Ibrahim Traoré (born 1988) is a Burkinabé military officer who has been the interim leader of Burkina Faso since the 30 September 2022 coup d'état which ousted interim president Paul-Henri Sandaogo Damiba. At age 34, Traoré is the world's youngest currently serving state leader.

Biography 
Ibrahim Traoré was born in Bondokuy, Mouhoun Province, in 1988. After receiving his primary education in Bondokuy, he attended a high school in Bobo-Dioulasso where he became known as being "quiet" and "very talented". From 2006, he studied at the University of Ouagadougou where he was part of the Association of Muslim Students. He graduated from the university with honors. Traoré joined the army of Burkina Faso in 2009, and quickly began to climb the ranks. He was sent to Morocco for anti-aircraft training before being transferred to an infantry unit in Kaya, a town in Burkina Faso's north.

(Dataset records)

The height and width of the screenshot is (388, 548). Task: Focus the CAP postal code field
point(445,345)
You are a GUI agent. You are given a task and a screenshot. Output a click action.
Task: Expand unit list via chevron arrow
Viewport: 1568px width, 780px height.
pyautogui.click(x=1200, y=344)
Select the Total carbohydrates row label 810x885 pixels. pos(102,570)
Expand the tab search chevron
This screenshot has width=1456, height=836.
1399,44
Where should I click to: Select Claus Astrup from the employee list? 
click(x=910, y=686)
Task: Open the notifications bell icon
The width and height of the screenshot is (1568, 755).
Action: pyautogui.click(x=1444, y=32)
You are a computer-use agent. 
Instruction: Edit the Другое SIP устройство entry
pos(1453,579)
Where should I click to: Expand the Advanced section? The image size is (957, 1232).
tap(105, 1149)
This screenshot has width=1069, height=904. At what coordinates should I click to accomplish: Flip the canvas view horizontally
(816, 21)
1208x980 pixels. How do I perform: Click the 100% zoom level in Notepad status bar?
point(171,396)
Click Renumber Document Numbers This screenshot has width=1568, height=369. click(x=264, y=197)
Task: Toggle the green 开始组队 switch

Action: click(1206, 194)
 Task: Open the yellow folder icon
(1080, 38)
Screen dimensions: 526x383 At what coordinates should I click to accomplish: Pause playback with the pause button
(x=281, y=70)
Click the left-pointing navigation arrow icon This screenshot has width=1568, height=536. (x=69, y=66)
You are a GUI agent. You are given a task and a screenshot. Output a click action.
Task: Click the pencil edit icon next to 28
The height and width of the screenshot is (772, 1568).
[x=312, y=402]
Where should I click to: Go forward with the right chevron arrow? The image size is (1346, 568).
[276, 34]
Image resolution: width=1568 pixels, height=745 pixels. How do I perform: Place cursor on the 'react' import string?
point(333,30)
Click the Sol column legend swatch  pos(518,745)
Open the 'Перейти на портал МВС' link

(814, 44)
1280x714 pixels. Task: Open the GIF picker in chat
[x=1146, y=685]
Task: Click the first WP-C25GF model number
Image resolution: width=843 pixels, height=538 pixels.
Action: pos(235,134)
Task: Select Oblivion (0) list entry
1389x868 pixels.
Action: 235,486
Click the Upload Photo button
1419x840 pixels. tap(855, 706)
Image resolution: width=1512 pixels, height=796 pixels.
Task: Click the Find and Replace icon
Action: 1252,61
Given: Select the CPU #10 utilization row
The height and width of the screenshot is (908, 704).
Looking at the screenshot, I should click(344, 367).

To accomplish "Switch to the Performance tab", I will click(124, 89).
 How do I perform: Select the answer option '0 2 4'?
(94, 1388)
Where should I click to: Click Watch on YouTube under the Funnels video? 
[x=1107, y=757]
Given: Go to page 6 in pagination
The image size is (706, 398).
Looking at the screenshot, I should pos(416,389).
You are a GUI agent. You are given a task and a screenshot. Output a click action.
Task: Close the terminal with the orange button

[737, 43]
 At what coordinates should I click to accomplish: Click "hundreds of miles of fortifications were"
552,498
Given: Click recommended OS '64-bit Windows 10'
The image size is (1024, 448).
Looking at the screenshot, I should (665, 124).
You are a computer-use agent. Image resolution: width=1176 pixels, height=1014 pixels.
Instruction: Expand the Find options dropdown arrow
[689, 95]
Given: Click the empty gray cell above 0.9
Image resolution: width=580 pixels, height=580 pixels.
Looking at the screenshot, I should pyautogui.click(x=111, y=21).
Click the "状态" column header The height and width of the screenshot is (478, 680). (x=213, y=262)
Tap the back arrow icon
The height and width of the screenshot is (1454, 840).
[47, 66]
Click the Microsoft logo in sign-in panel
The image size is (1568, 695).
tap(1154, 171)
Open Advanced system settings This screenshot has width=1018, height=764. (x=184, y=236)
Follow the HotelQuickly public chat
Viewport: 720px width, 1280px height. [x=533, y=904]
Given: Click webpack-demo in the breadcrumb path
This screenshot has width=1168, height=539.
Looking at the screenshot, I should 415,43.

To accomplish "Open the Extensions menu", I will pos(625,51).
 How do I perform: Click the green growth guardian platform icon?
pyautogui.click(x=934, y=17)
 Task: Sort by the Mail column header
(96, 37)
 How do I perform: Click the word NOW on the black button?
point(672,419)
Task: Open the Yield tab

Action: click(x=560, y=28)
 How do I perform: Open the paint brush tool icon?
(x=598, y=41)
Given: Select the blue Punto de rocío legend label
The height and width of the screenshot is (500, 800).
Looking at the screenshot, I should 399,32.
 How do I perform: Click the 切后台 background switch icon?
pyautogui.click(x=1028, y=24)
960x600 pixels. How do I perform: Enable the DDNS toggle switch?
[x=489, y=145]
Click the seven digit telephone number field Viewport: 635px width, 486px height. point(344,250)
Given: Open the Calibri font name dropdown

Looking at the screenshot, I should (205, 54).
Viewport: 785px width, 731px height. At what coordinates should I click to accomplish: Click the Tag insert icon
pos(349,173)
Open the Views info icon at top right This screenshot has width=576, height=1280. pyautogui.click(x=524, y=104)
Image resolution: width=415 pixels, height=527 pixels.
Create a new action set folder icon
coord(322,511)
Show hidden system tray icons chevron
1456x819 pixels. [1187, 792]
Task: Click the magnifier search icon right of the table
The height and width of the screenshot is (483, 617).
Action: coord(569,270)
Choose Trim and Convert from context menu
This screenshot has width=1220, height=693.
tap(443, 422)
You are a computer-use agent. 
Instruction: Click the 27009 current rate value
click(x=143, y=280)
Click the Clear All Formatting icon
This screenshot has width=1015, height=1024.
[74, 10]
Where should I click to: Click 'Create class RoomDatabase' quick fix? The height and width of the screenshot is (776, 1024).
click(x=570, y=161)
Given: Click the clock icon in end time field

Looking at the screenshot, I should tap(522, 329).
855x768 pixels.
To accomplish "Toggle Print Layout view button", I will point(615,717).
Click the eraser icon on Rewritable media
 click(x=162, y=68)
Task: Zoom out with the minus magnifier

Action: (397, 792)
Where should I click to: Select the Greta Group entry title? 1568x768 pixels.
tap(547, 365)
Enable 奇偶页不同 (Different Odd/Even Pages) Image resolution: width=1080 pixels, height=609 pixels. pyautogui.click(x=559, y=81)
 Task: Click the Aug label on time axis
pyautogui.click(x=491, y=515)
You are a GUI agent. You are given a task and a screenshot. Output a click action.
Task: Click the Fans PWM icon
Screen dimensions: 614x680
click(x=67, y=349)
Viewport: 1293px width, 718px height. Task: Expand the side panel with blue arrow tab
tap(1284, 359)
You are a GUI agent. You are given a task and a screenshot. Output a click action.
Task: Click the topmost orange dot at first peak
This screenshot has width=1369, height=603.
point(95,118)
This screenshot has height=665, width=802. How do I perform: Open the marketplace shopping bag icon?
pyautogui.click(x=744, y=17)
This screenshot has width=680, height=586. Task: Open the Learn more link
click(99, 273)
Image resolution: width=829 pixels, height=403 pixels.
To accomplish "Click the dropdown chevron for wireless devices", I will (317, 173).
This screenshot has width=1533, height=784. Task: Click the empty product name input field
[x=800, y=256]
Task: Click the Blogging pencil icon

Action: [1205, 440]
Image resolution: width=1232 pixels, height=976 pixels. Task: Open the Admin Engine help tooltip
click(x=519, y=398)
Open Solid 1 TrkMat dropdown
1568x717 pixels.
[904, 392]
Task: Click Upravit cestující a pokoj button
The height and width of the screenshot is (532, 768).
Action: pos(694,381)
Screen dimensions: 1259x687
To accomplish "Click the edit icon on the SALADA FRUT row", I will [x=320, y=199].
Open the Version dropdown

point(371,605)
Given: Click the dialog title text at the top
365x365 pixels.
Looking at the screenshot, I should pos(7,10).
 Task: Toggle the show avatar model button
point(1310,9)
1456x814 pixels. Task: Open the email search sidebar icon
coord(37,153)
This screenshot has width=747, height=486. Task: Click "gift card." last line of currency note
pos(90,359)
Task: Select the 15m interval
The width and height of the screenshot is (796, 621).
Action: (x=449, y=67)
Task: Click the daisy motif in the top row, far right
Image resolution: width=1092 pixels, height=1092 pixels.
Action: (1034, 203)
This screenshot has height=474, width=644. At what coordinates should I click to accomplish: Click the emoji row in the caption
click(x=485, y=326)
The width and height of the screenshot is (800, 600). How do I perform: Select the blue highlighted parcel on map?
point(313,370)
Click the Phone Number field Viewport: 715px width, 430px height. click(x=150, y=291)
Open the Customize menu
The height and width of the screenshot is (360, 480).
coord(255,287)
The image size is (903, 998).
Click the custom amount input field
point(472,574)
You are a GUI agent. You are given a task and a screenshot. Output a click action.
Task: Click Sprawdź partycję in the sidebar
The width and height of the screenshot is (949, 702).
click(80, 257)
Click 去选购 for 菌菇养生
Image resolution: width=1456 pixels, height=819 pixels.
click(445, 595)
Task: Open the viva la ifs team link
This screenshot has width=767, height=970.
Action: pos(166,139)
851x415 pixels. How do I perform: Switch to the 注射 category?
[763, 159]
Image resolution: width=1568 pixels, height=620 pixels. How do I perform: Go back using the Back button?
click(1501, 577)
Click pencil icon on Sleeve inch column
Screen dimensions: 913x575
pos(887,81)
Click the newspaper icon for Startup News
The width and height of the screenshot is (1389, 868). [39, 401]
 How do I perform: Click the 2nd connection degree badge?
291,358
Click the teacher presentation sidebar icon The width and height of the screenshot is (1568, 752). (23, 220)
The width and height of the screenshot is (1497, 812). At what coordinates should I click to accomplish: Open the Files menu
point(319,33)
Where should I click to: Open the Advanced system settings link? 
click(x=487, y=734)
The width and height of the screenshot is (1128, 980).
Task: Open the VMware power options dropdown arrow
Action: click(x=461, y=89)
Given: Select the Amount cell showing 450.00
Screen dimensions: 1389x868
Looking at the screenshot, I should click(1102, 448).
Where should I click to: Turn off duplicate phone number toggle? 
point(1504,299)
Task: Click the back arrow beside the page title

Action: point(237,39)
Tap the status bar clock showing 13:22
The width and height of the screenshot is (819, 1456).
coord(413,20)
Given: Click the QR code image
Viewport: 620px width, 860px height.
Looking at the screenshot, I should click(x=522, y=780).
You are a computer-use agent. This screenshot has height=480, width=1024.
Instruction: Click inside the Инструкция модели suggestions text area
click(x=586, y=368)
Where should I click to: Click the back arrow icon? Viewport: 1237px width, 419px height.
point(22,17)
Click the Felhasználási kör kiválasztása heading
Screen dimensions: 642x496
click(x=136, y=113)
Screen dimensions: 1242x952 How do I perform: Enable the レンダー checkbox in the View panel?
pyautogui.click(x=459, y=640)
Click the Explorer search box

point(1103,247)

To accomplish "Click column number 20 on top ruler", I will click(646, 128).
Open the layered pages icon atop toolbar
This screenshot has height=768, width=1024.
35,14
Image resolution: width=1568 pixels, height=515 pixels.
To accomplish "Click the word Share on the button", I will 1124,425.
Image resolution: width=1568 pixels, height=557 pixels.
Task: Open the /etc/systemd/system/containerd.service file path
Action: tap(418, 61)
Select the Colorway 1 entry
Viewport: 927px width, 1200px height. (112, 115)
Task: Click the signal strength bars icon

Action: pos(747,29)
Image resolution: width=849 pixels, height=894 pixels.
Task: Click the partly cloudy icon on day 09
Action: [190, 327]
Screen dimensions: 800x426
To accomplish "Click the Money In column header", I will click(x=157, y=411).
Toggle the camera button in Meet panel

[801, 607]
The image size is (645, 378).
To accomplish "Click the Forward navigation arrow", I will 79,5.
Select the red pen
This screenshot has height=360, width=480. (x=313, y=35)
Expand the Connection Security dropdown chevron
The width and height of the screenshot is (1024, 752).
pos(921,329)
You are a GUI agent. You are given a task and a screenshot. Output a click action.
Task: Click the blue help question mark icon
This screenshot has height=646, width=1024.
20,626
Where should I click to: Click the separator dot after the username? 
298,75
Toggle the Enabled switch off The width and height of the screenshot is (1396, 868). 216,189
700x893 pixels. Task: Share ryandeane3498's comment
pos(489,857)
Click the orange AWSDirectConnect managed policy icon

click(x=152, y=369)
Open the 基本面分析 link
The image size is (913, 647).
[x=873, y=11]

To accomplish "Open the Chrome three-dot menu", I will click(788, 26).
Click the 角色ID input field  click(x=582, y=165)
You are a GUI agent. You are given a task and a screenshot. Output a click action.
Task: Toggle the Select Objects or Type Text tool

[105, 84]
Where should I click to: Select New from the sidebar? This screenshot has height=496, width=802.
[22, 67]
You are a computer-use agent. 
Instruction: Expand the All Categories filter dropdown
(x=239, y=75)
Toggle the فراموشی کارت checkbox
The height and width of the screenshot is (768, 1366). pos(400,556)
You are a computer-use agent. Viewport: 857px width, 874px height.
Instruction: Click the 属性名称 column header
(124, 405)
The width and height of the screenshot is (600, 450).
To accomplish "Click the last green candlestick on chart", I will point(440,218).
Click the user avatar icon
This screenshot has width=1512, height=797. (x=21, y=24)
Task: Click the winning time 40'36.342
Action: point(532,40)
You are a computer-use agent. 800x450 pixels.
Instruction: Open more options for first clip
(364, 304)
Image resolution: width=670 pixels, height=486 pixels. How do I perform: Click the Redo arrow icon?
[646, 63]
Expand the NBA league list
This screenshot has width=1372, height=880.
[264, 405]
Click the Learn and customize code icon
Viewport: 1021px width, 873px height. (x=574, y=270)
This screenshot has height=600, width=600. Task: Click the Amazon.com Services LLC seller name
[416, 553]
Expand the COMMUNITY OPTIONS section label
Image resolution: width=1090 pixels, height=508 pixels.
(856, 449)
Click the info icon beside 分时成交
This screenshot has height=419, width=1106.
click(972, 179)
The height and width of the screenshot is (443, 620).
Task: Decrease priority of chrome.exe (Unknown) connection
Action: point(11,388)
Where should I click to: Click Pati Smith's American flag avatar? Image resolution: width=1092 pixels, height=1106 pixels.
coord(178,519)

_TO BE DONE_:
1. Translate this sentence from the biography of Ibrahim Traoré into Spanish: "Ibrahim Traoré was born in Bondokuy, Mouhoun Province, in 1988."
2. According to the biography of Ibrahim Traoré, to which country was he sent for anti-aircraft training?

_EXERCISE ANSWERS_:
1. Ibrahim Traoré nació en Bondokuy, provincia de Mouhoun, en 1988.

2. Morocco